Rather than dropping the mic, McCoy looped the guitar, concluding the album. Deafheaven disassembled one-by-one, and the crowd anxiously stood fast, allowing the paralyzing guitar drone permeate them. The guitar’s single droning note was somehow more powerful than the relatively busy interludes earlier in the show — a testament to both McCoy’s technical skill and Deafheaven’s cumulative ability to draw emotion out of every note and every member of the crowd.
Clarke returned to the stage, pulling the crowd together towards the apron with rapid hand-gestures, announcing “this next track is called ‘Sunbather.’” If a mic drop would be appropriate at any point, it would be then. Sunbather gleamed through the darkness of New Bermuda’s residual energy like sun-rays during rain.

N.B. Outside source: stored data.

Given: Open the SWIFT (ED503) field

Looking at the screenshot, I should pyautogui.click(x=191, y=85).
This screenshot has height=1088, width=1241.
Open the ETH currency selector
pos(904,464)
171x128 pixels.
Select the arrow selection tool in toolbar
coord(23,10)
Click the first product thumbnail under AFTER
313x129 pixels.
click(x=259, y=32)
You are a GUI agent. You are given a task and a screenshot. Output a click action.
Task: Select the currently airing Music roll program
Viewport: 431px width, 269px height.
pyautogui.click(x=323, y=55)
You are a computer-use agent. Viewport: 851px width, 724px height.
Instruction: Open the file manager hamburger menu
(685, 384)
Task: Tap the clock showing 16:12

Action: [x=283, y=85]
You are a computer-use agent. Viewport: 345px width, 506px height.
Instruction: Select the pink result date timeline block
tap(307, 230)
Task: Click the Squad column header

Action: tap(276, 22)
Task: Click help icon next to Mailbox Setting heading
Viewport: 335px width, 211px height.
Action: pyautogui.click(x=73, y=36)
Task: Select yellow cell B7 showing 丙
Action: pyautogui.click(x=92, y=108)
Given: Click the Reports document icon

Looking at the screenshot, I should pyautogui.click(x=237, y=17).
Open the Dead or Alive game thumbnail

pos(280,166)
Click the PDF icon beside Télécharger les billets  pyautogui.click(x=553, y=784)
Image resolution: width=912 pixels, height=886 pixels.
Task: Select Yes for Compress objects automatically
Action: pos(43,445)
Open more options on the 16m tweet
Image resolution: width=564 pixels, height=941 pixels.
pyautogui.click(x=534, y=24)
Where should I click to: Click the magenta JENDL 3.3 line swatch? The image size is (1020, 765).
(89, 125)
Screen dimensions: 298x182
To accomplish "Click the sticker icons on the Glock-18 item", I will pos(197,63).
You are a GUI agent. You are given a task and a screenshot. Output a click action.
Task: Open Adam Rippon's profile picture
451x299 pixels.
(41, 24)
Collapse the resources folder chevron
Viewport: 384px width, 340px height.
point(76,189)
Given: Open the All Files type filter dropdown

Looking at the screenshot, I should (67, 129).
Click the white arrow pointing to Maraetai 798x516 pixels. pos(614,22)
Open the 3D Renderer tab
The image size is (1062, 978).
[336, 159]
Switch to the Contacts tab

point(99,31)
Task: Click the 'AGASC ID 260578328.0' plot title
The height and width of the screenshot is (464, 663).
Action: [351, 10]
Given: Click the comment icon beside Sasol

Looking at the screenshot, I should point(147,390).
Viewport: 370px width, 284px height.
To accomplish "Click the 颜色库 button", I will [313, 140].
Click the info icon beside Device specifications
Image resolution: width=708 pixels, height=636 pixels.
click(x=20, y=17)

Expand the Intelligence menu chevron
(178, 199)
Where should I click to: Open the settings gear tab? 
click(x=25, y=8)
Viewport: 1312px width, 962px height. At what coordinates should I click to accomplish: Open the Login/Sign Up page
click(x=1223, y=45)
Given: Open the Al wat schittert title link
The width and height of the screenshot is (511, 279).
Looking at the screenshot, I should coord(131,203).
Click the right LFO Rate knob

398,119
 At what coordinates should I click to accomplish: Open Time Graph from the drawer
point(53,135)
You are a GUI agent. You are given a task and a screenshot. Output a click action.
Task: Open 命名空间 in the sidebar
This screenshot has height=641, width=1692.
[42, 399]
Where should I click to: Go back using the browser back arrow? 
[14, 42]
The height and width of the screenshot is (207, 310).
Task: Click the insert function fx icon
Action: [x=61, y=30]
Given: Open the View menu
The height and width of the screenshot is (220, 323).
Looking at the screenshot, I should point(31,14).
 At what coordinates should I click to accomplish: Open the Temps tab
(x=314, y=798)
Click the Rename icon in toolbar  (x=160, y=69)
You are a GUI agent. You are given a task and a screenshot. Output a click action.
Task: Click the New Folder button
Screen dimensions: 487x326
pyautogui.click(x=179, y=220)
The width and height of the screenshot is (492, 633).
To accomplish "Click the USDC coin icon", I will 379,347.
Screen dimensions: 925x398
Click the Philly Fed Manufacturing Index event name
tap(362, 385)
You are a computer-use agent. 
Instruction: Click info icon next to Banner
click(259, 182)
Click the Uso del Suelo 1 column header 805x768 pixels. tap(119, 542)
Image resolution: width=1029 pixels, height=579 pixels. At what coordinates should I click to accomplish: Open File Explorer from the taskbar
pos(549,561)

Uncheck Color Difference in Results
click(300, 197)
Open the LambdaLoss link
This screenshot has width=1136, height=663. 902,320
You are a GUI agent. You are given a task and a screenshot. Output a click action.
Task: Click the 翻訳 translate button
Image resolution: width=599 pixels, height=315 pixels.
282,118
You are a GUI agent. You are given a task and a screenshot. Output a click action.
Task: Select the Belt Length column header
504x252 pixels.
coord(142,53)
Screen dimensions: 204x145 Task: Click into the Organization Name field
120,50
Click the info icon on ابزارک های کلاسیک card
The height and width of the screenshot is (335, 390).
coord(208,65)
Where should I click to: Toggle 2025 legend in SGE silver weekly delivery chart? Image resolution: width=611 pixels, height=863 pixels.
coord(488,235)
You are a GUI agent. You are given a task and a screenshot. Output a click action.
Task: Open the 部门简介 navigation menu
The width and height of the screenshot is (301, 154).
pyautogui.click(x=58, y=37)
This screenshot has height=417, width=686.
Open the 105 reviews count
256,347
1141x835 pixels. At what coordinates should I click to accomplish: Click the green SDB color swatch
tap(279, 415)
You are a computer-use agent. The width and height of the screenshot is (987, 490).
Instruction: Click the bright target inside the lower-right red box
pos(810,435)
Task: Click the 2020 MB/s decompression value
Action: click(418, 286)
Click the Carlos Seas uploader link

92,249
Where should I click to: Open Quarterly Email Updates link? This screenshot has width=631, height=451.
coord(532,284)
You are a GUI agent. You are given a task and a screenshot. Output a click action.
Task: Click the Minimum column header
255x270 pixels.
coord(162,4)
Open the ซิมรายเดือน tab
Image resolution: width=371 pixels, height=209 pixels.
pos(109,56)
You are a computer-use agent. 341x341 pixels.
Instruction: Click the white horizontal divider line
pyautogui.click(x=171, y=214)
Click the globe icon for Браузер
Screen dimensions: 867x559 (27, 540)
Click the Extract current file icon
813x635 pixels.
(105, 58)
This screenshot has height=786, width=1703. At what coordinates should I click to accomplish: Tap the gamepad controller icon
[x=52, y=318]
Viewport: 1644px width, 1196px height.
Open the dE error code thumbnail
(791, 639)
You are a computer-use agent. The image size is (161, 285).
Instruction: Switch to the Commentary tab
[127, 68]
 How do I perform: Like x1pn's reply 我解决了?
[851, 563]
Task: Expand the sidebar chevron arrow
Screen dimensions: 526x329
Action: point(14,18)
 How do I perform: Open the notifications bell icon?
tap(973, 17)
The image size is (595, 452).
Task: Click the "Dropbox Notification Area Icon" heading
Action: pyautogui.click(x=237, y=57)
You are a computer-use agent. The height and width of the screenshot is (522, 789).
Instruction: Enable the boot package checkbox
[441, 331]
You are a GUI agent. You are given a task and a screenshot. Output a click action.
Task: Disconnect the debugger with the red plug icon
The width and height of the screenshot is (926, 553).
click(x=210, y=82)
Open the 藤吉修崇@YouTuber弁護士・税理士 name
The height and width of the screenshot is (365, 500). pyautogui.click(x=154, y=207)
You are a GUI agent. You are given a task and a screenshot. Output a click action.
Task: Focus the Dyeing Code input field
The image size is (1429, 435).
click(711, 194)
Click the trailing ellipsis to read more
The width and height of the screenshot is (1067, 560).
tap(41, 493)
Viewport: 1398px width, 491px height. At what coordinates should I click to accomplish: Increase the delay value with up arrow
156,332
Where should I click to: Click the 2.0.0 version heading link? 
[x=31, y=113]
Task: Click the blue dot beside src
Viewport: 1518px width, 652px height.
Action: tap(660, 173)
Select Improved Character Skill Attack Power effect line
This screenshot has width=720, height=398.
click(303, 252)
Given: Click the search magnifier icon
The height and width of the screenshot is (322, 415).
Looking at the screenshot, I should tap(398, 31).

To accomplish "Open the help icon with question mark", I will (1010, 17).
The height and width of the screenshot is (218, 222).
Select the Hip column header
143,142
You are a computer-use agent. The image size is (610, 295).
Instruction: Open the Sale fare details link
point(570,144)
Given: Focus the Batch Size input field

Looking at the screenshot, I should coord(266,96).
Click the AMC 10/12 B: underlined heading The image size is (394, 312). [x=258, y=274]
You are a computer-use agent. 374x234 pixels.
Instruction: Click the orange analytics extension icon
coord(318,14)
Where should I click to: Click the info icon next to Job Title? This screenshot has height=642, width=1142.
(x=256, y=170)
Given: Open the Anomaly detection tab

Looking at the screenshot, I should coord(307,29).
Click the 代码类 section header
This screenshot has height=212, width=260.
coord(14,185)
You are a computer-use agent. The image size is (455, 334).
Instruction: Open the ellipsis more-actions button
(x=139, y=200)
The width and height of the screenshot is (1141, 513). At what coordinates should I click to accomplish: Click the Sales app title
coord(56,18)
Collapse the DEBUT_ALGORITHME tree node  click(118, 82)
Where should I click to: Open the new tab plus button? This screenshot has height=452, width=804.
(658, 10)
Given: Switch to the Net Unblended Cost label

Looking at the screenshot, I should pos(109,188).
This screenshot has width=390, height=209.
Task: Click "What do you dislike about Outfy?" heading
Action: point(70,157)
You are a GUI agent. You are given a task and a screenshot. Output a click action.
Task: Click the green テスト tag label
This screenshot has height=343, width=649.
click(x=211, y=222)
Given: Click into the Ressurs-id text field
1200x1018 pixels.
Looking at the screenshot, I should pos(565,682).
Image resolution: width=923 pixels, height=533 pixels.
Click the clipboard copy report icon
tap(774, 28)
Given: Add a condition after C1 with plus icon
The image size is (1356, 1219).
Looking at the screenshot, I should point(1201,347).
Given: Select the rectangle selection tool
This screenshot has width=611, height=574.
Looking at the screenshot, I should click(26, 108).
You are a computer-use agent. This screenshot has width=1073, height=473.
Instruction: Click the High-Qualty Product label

The sole barrier separating both genuses of the crowd, physicality, was eviscerated in a simultaneously desperate and victorious moment. Metalheads, shoegazers, post-rock fans, and unaffiliated music fans flooded toward the front of the show. When Clarke announced that Sunbather’s other critically revered track “Dream House” would be closing the show, the energy of the crowd could only be expressed by moshing towards the right of the stage, where the thrashers generally congregated. One man lost his glasses and another accessory, but smiled, releasing knowing tears of joy anyway.
Deafheaven tethered the otherwise divided crowd emotionally and physically. Lawrence’s Granada was tangibly oozing with raw emotion — or maybe that was sweat. Probably the latter.
Regardless, the Deafheaven concert resembled a shaman retreat more than a metal concert. It was emotionally charged and physically draining, but immensely rewarding for everyone who attended.